Article

Science maps

Identification and analyses of rhythm in large datasets requires a visualisation techniques for making results comprehensive. Katy Börner, Exhibit Curator and Director of the Cyberinfrastructure for Network Science Center, has started the Places and Spaces project over 10 years ago. Every year she invites academics and artists to visualise and conceptualise new ways of understanding complex data. This has resulted in an impressive exhibition that travels the world. For the research into rhythm this work is interesting for being able to better understand how large datasets can, and do not in some cases, communicate.

Brian Castellani

is a professor of sociology and an expert in the field of complexity studies. His map is a macroscopic, transdisciplinary introduction to the complexity sciences spanning 1940-2015.

See more at: http://scimaps.org/mapdetail/map_of_complexity_sc_154

Here you find over 100 maps of the research project Places and Spaces, which visualise complex datasets.

From the introduction to the project:

 

"Science maps serve as visual interfaces to immense amounts of data, depicting myriad objects in ways that allow us to effectively discern apparent outliers, clusters, and trends. The Places & Spaces: Mapping Science exhibit aims to introduce science mapping techniques to the general public and to experts across diverse disciplines for educational, scientific, and practical purposes. It is meant to inspire cross-disciplinary discussion on how to best track and communicate scholarly activity and scientific progress on a global scale.

 

For centuries, cartographic maps of earth and water have guided human exploration. They have marked the border between the known and the unknown, firing the imagination and fueling the desire for new knowledge and new experience. Over time, geographic maps became more accurate, more sophisticated, but the thirst for discovery, along with the need for maps to guide our travels, remains undiminished. 

Today, our opportunities for discovery reside less in physical places than in abstract spaces.
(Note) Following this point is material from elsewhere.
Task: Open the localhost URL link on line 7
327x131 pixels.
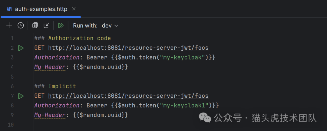Action: [128, 96]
The sea of information is one such space, and it is ever growing, ever changing. Search engines can retrieve facts from this ocean of data, but they cannot answer larger questions about the seascape as a whole: How big is this ocean? How can we navigate to the useful islands of knowledge? How is knowledge interlinked on a global scale? In which areas is it worth investing time, effort, and resources? 

Drawing from across cultures and across scholarly disciplines, Places & Spaces demonstrates the power of maps to address these vital questions about the contours and content of human knowledge. Created by leading figures in the natural, physical, and social sciences, scientometrics, visual arts, social and science policymaking, and the humanities, these maps allow us to better grasp the abstract contexts, relationships, and dynamism of human systems and collective intelligence. Individually and as a whole, they allow data to tell stories which both the scientist and the layperson can understand and appreciate. 

The maps are generated through scientific analysis of large-scale scholarly data sets (e.g., publication, funding, and patent data) in an effort to connect and make sense of the bits and pieces of knowledge they contain. Many maps are interactive--visitors can zoom into continents to explore the subdisciplinary structure of different sciences or to access details on specific data records. 

Now in its tenth year, the exhibit has traced the evolution of science maps, featuring the best examples of knowledge domain mapping, novel location-based cartographies, data visualizations, and science-inspired art works. 

Phase 2 of the Places & Spaces exhibit will invite and showcase interactive visualizations, so-called Macroscope tools, as our exhibit team and international Advisory Board endeavors to spread data visualization literacy and empower people of all backgrounds to use data more effectively for a variety of purposes."